The truth about money in its essence is an incredibly elusive thing. Two things would probably happen if you just walked down the street like a curious three year old, and asked random strangers if they knew what money really was. First of all, they would probably look at you like you were some sort of alien with two heads; bewildered and wondering as to how it could be that you don’t know or understand what such a ubiquitous thing like money is all about. Secondly, if they weren’t deluded, and truly honest with themselves, they will eventually realize that they don’t really have a sufficient idea, or an adequately simple, concise, succinct answer for that question either. Most of us operate only on an elemental level of knowing that we rely on it to survive and progress. The average person on the street can’t adequately explain how or why a currency attains a certain value, or how it relates to a central banking system and the many rules that regulate its circulation, or how its value fluctuates in comparison to others, or plays through the dynamics of things like inflation. It is further changing into something that gets even more complicated and abstract through this phasing into an era of digitization.  You need a computer scientist to explain and interpret the very esoteric features and details about how the 1s and 0s that represent my credit card debt are secured and different from the 1s and 0s compiled to form this typed paragraph. Good luck even finding 1 in 5000 people born in the last century who can correctly explain how Bitcoin and other cryptocurrencies work. I freely admit that I’m no better than the average person at deciphering and making better sense of all this stuff either. I try at times to actively thwart this ignorance with some more intense focus on the subject. However, the only good thing that happens when I begin reading books/tuning into podcasts about banking, finance, commerce, and economics is that I find that they serve to be wonderful sleep aids whenever I have insomnia.

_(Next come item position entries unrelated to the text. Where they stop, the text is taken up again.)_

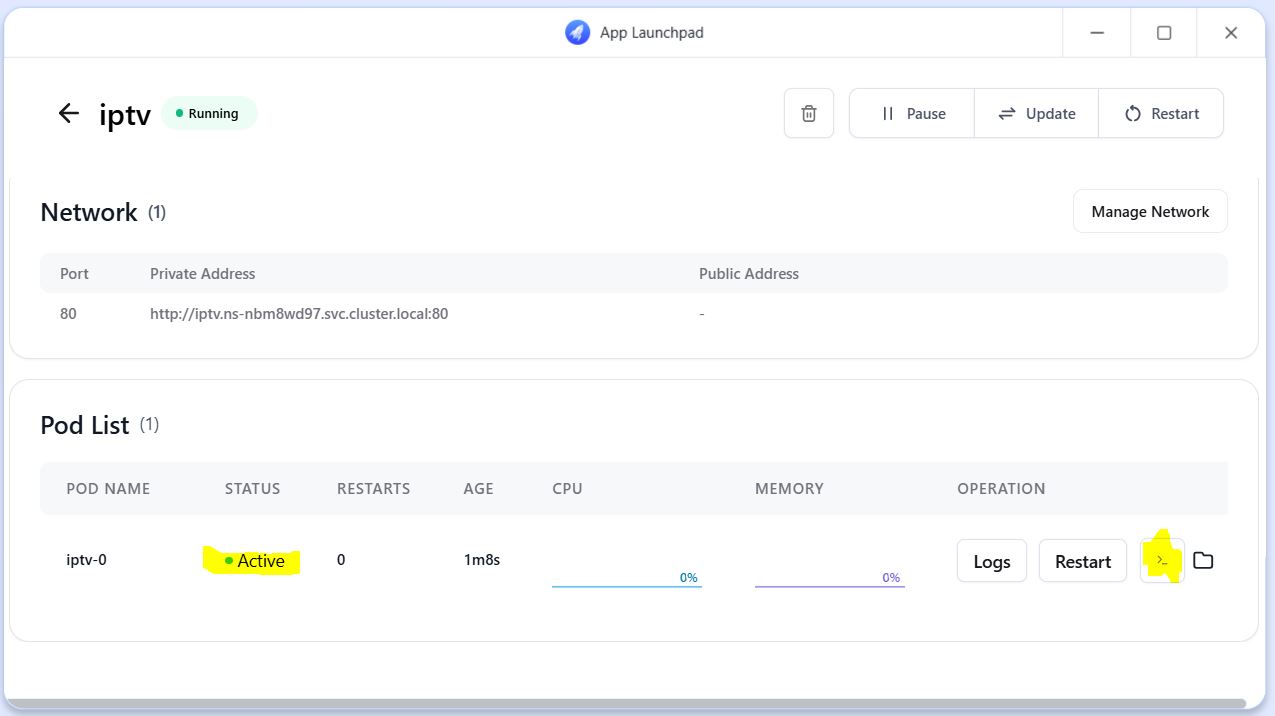Screen dimensions: 1275x716
Task: Restart the iptv app from the top toolbar
Action: tap(1161, 114)
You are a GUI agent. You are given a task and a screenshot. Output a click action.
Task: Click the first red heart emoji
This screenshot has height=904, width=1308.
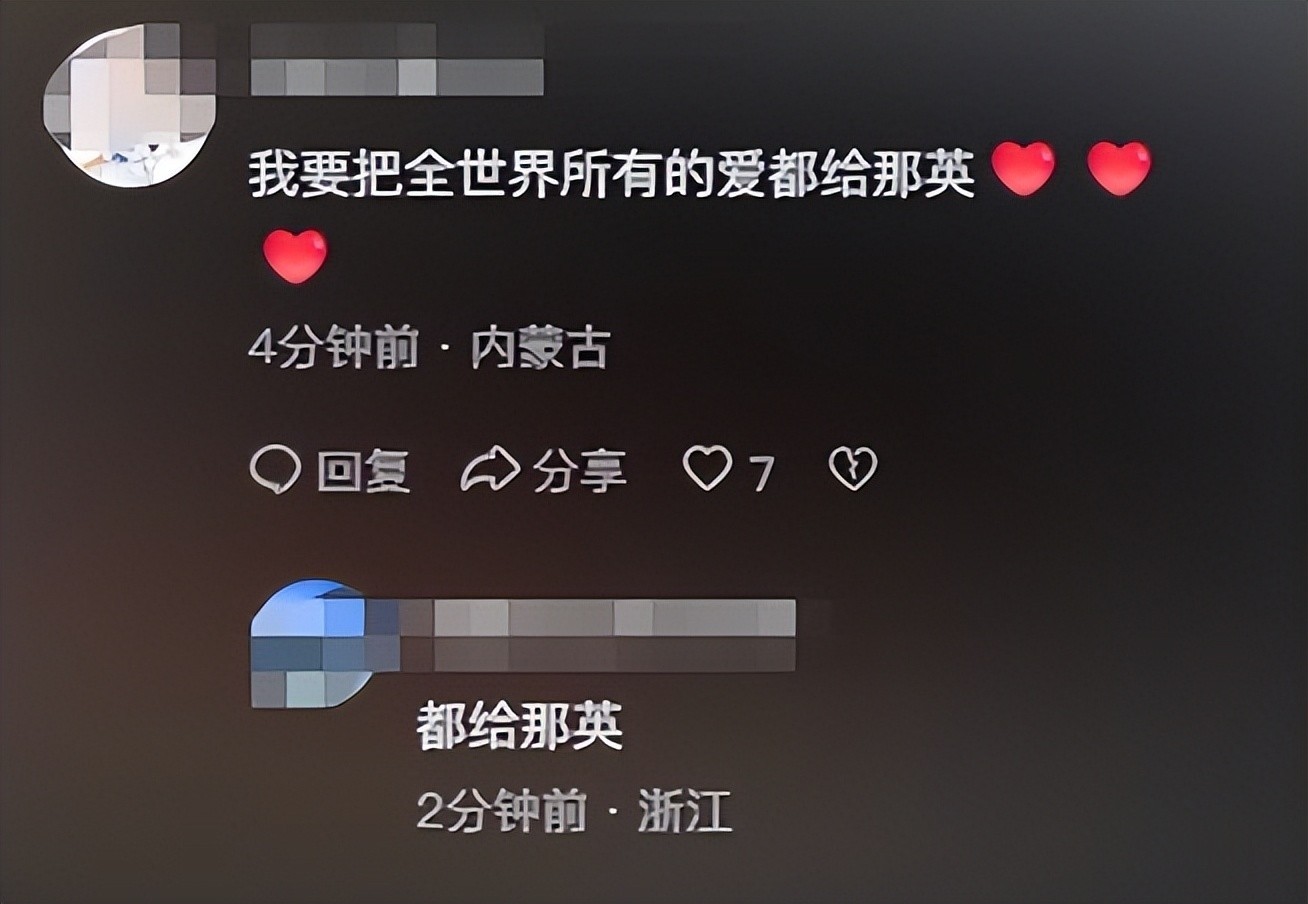[1023, 168]
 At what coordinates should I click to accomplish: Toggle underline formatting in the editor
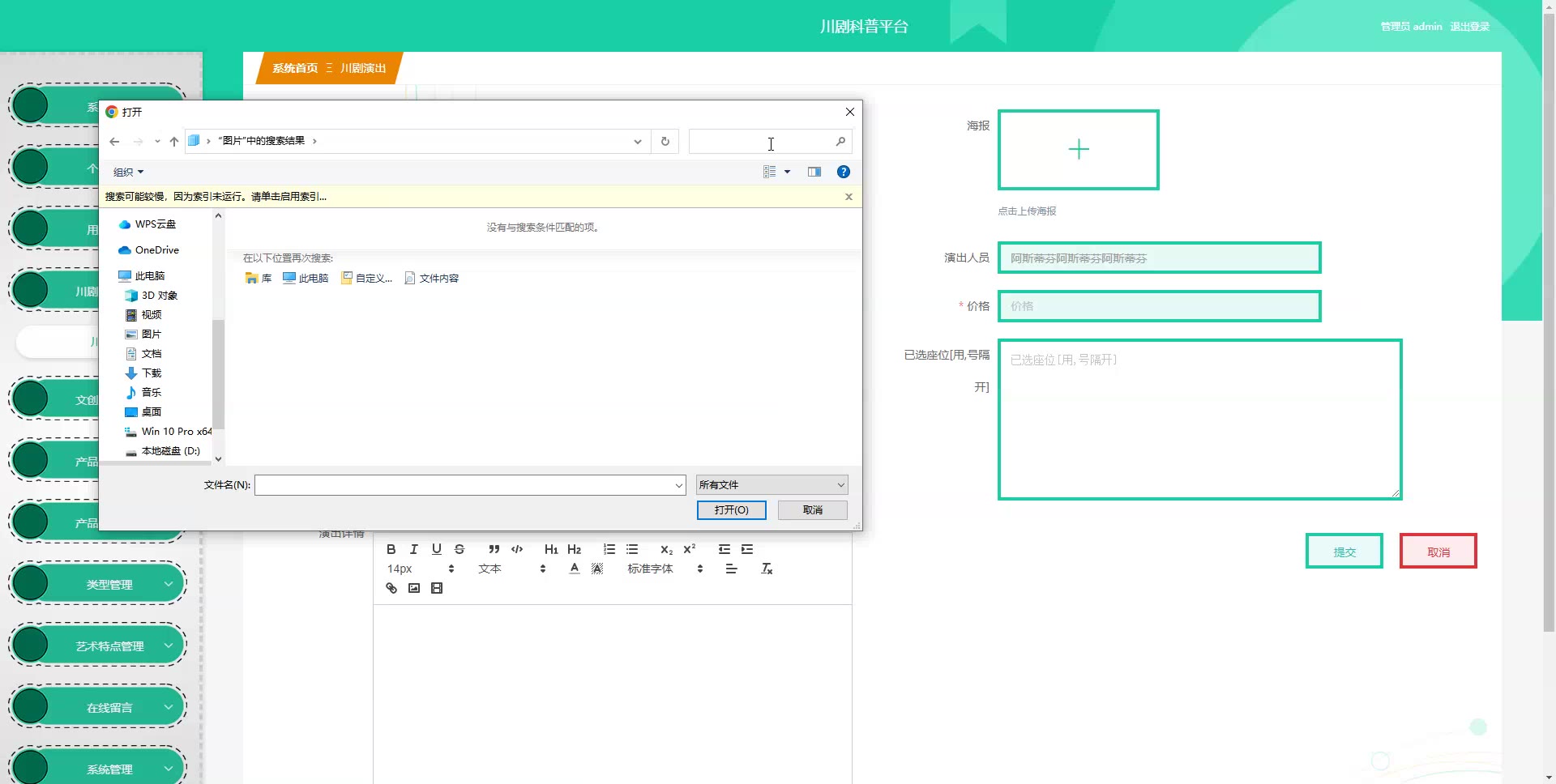pyautogui.click(x=437, y=549)
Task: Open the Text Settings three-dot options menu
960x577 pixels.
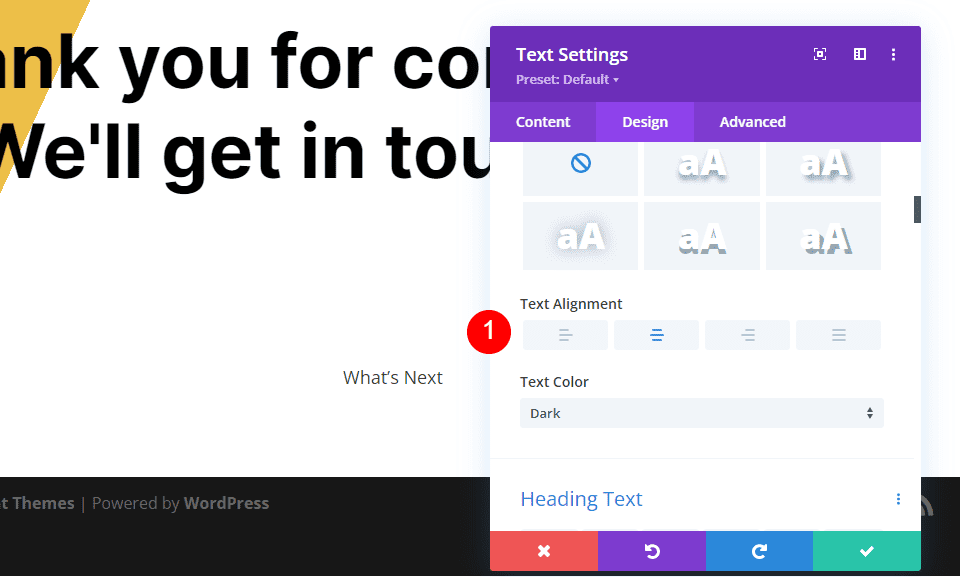Action: [x=894, y=54]

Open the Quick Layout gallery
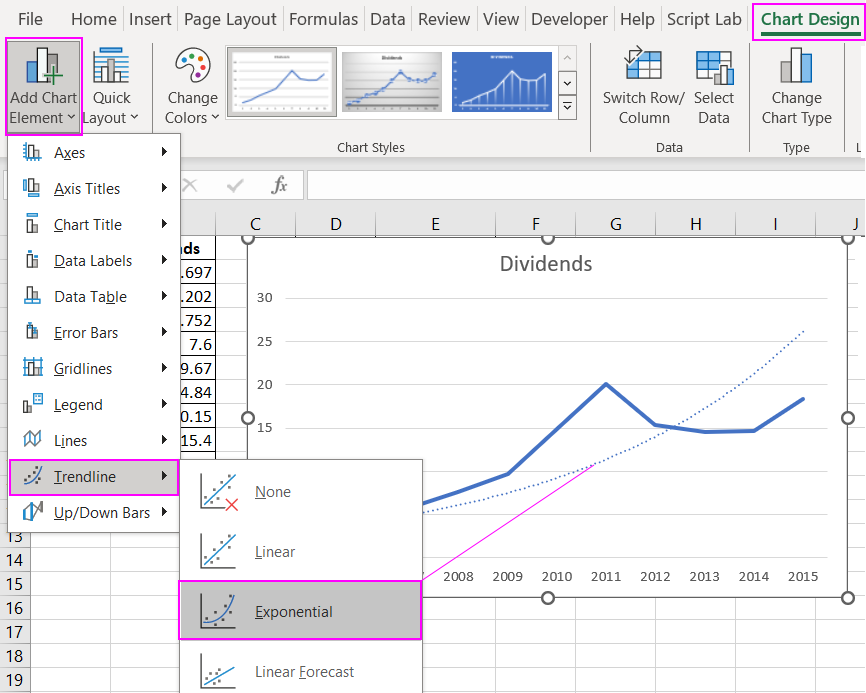click(x=111, y=68)
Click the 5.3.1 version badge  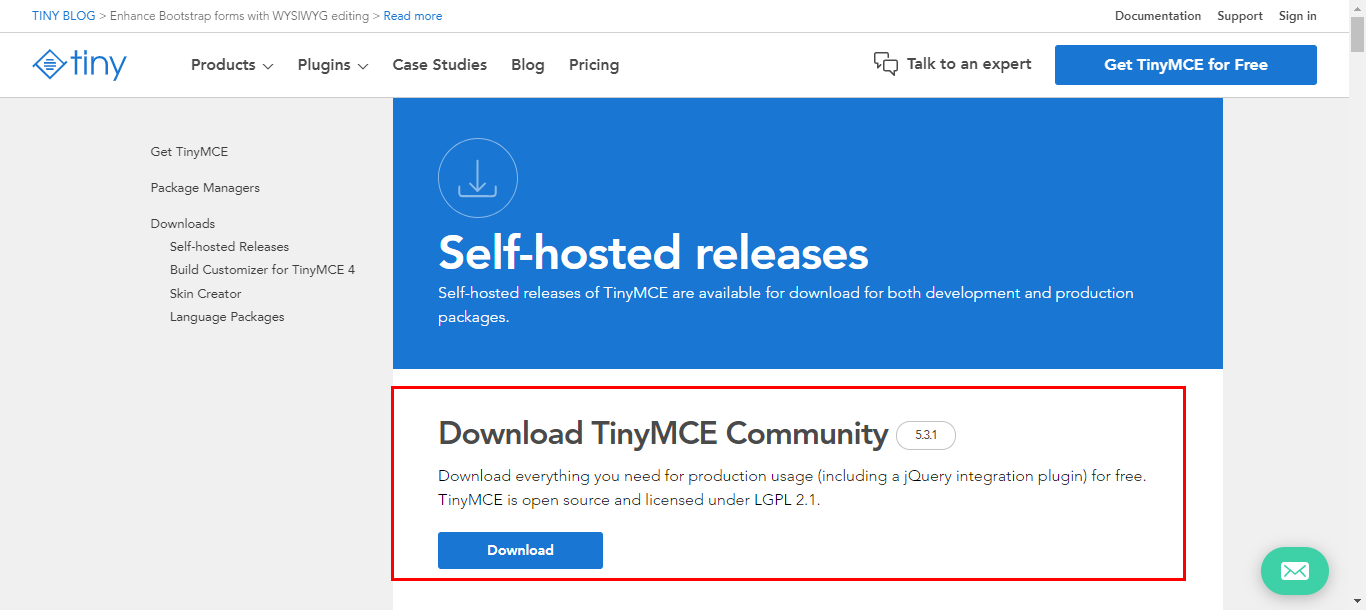coord(925,435)
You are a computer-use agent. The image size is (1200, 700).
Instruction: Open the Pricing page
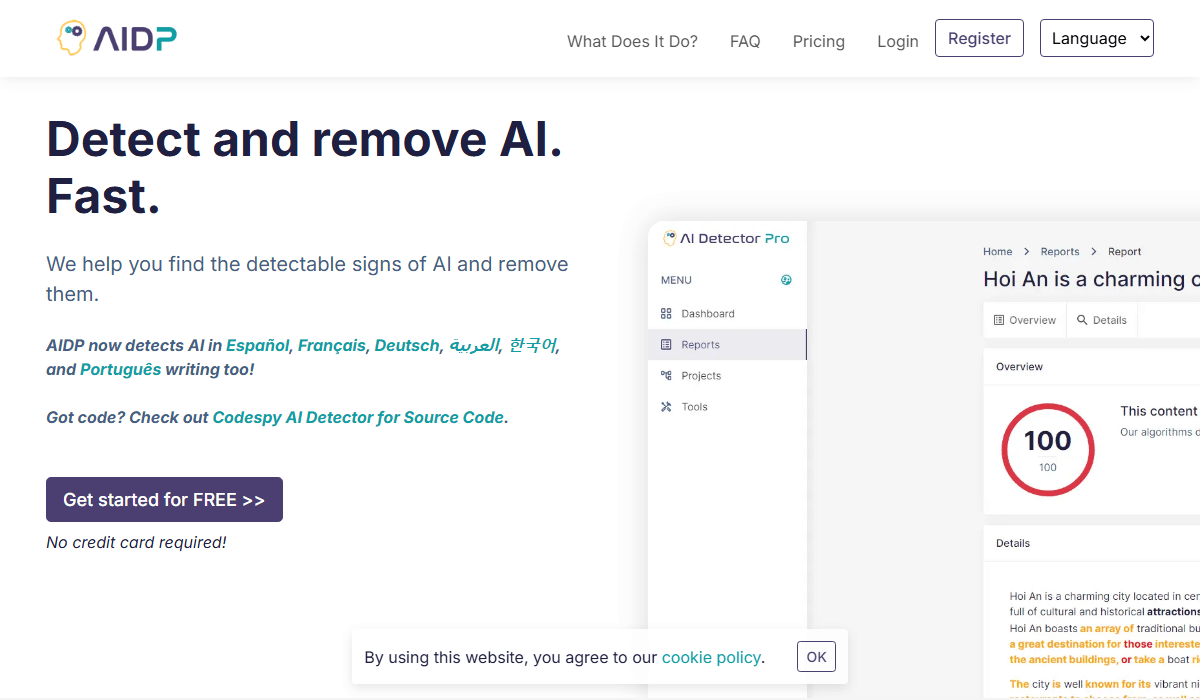pos(818,41)
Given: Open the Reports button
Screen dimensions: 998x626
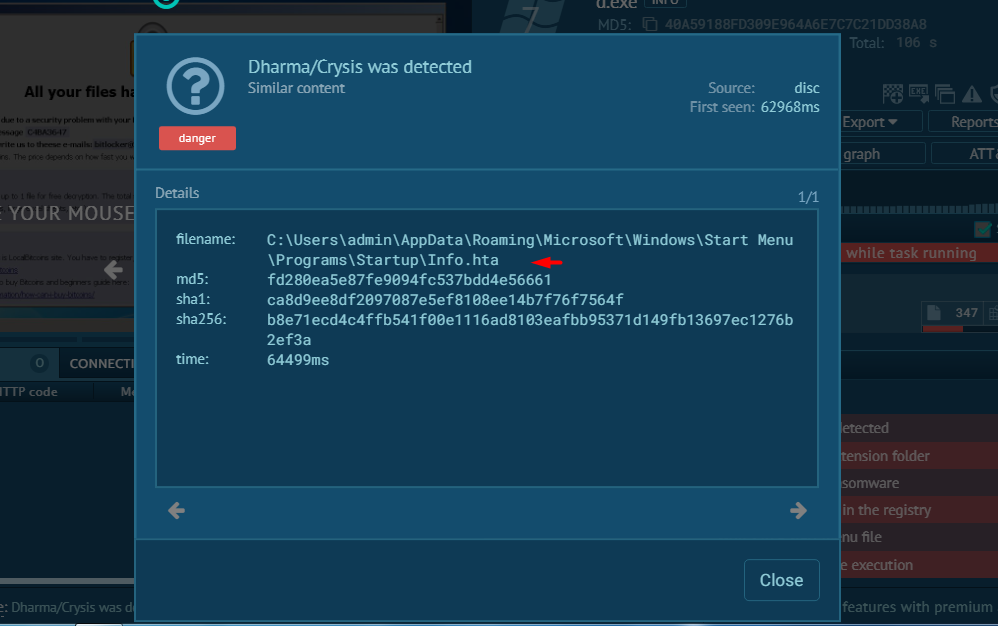Looking at the screenshot, I should pos(965,122).
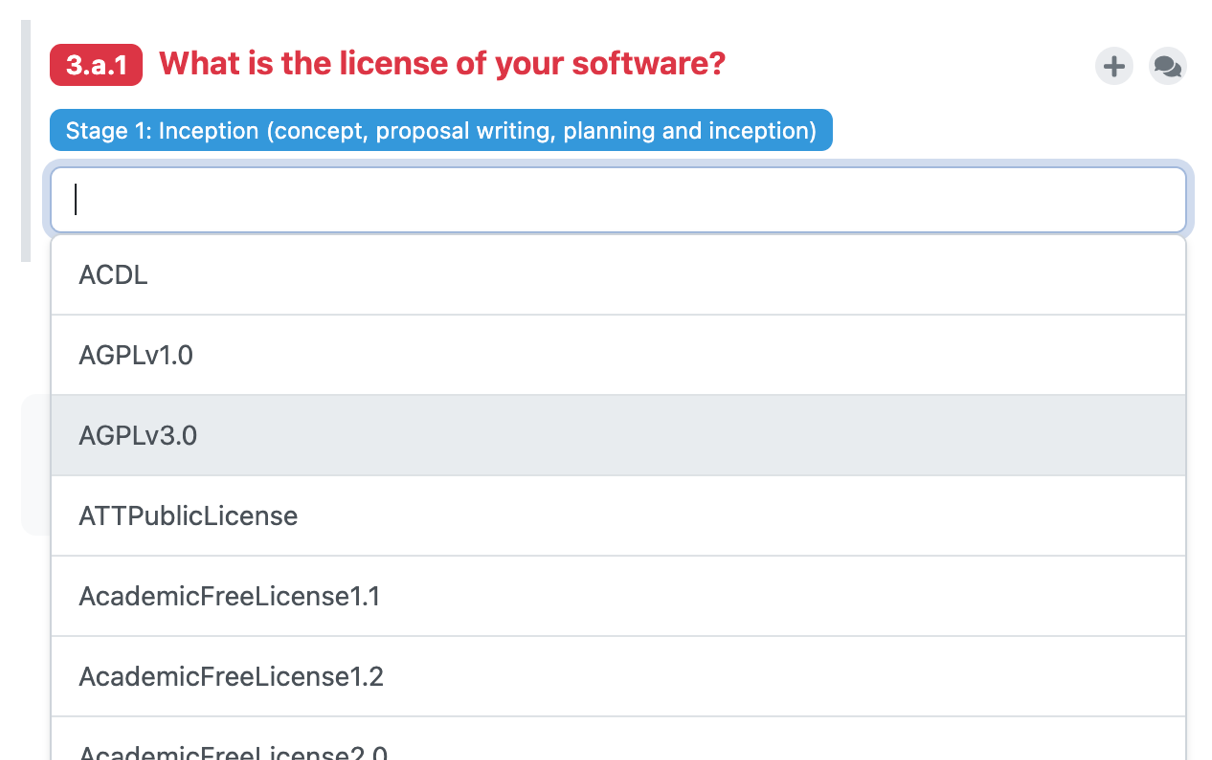Click the Stage 1: Inception tag
Viewport: 1212px width, 760px height.
pos(441,130)
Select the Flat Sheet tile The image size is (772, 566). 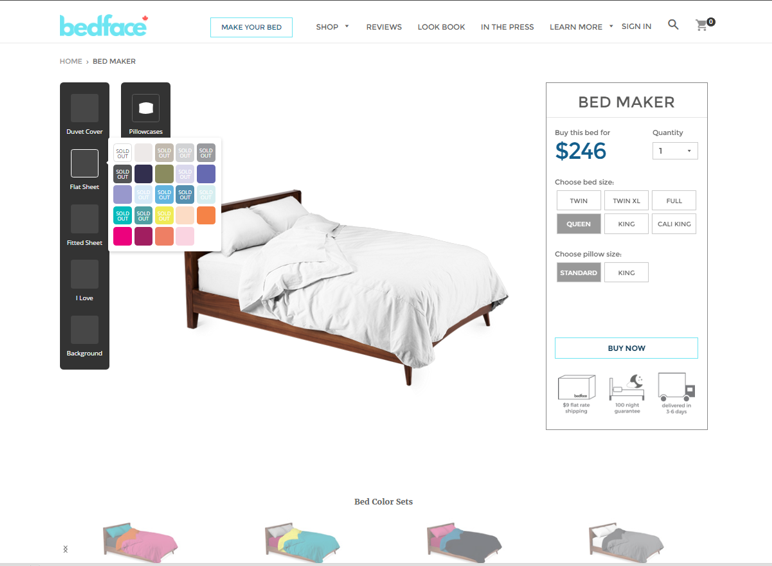85,169
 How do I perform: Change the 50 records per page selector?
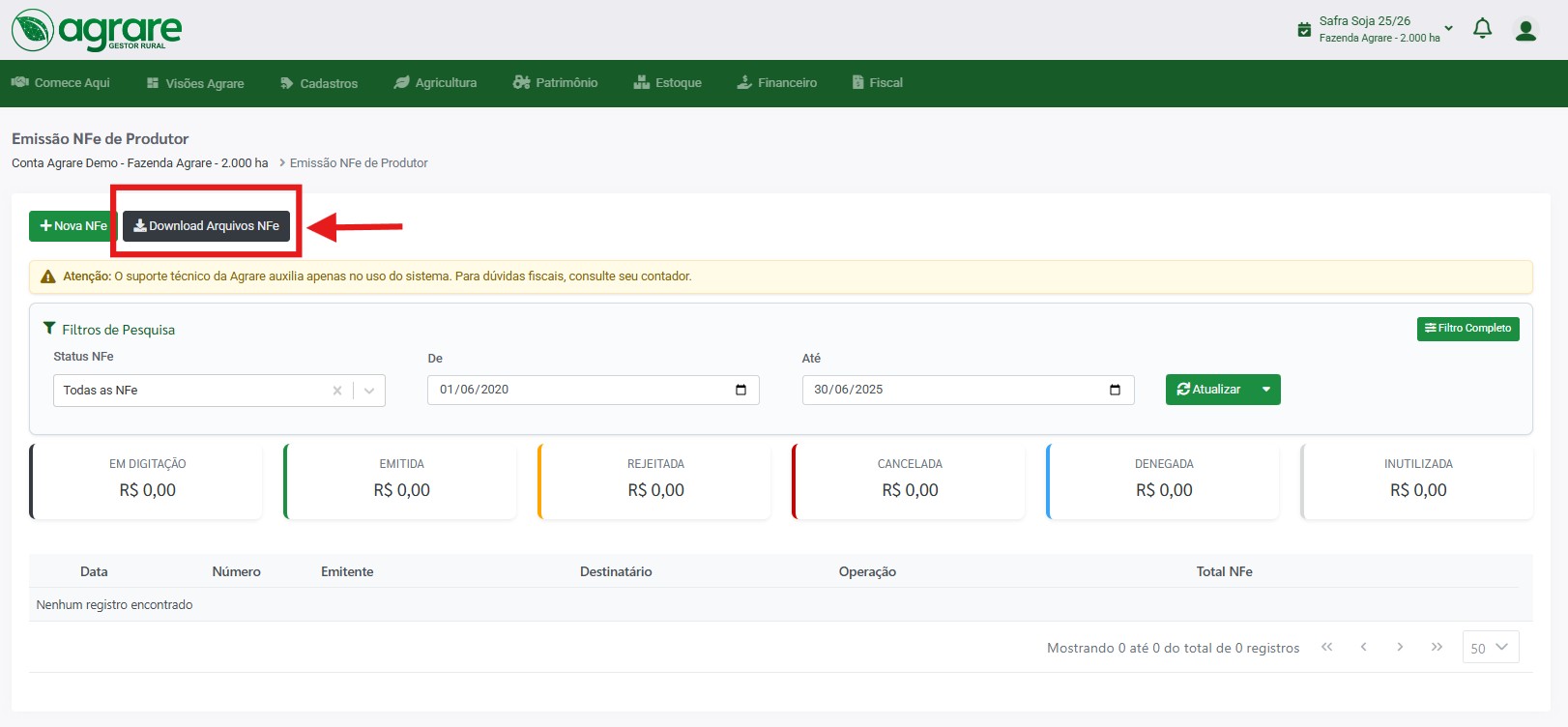[x=1490, y=648]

On a basic philosophical level, the only truth I believe to be evident about money, and the influence of its value, is what happens when one gets a large windfall of it. It accords to what I think billionaire Warren Buffet once said about the power of money on a person. What it really then becomes is an energy intensifier of what is already in your true character and personality. It will show others the real level of your altruism and kindness, or alternatively, your level of avarice, egotism, and overall malevolence, It will give an accurate depiction of how (im)practical one is as a person. If you are already a genuinely kind, beneficent, industrious, and generous person, when you have more money, it will enable you to be even more so, with an honourable use of such wealth. If you are malignantly greedy, slothful, egotistical, rotten, squandering, power-hungry, narcissistic, exploitative, impractical, superficial, with unfounded pride/sanctimony, or a false sense of privilege, and generally uncaring towards the rest of humanity: the way you use money when you get more of it will in all likelihood just unveil how much more of an asshole you already really are at the core of yourself. You only need look and see the example of type of personality of someone who would purchase a gold-plated toilet to figure that out for yourself.

*- Just because Confederate States of America and its currency are a past evil doesn’t make the current US dollar any more of a wholesome thing. For example, think about how most of the international narcoterrorism cartels are funded, and the how the US dollar is used primarily as the preferred backbone vehicle currency of that whole operational organism of smuggling, bribery, corruption, cartel violence, and actively creating another economy of enslavement (in Latin America and other production locales, and by fostering addictions) and the social strife that entails all that.